> **What you should do**:
From the first line down to the line containing "Screen dimensions: 730x615", print the records below exactly, leaving every picture out.

====== Data provided ======

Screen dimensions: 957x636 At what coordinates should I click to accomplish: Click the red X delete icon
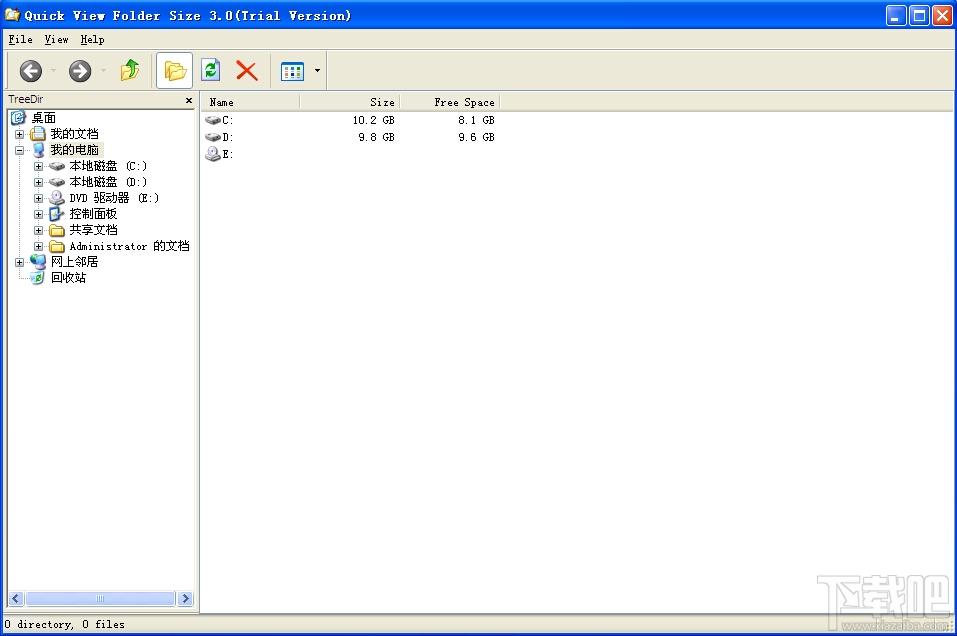pyautogui.click(x=247, y=71)
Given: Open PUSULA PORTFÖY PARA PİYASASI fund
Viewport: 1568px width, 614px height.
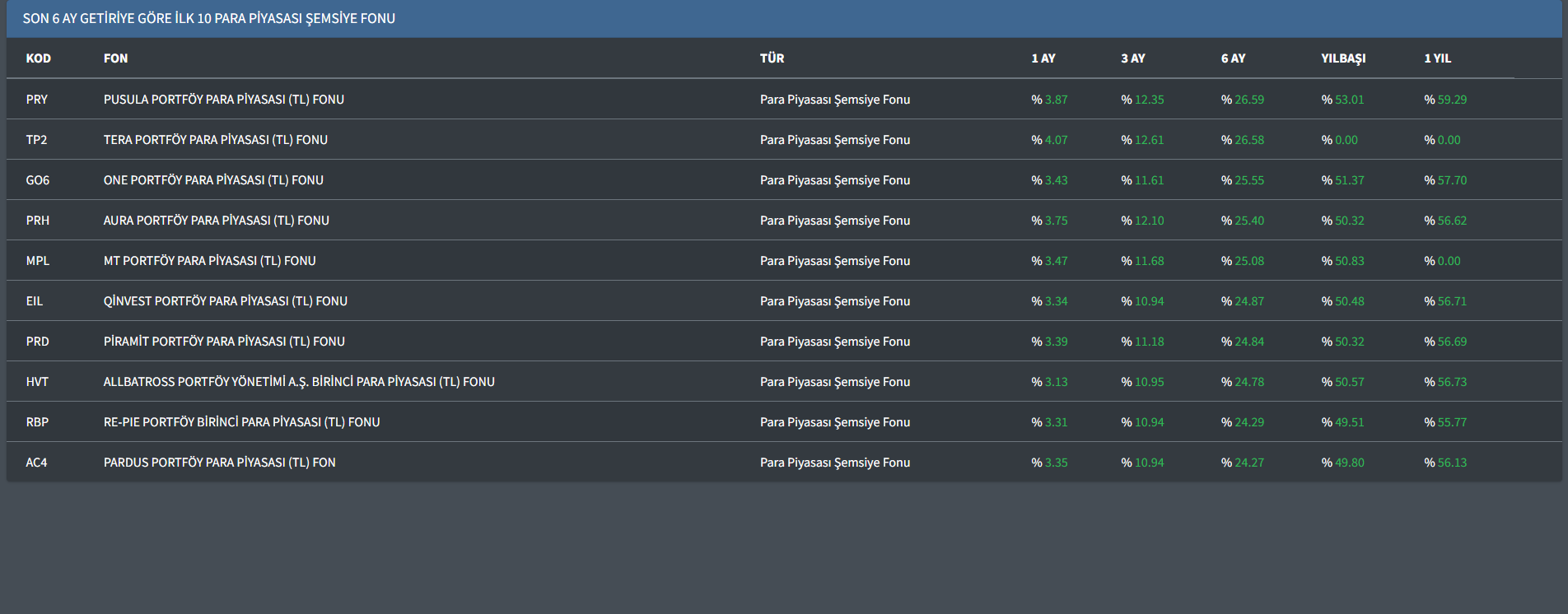Looking at the screenshot, I should point(223,100).
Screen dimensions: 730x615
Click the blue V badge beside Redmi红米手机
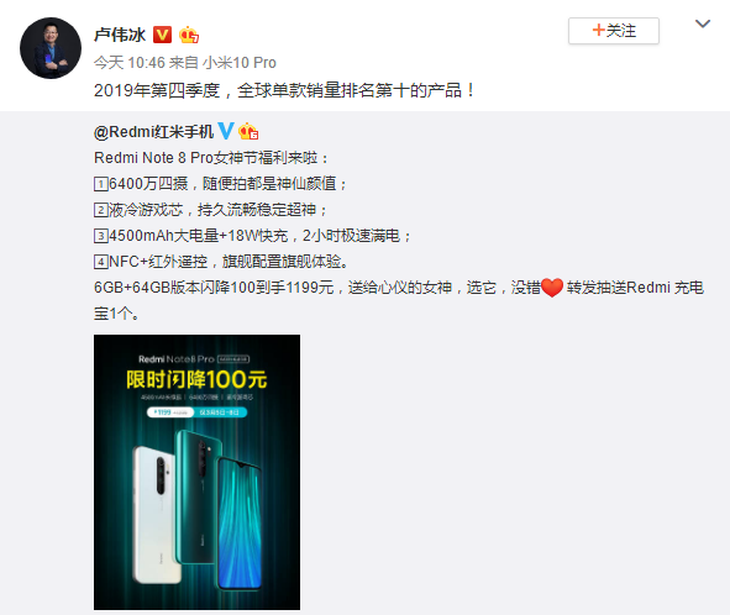coord(226,131)
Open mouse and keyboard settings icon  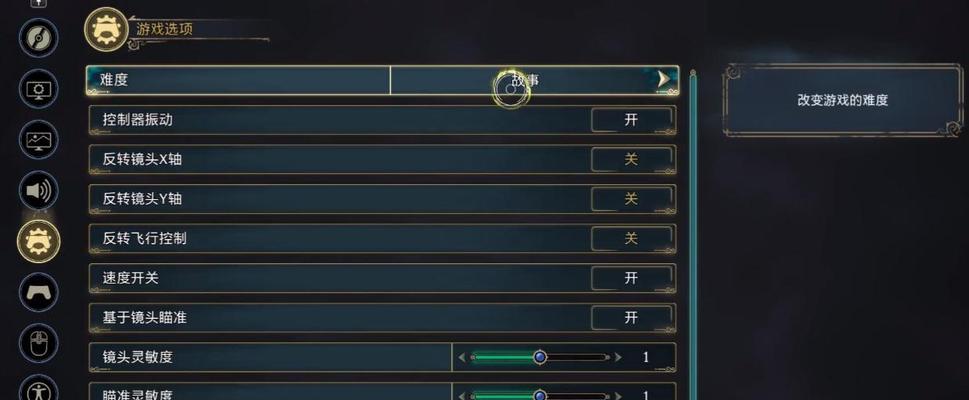click(38, 342)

======

> **Solution for this task**:
Screen dimensions: 957x636 At what coordinates should I click to accomplish: Click the red X delete icon
pyautogui.click(x=247, y=71)
Given: Open PUSULA PORTFÖY PARA PİYASASI fund
Viewport: 1568px width, 614px height.
Looking at the screenshot, I should point(223,100).
Screen dimensions: 730x615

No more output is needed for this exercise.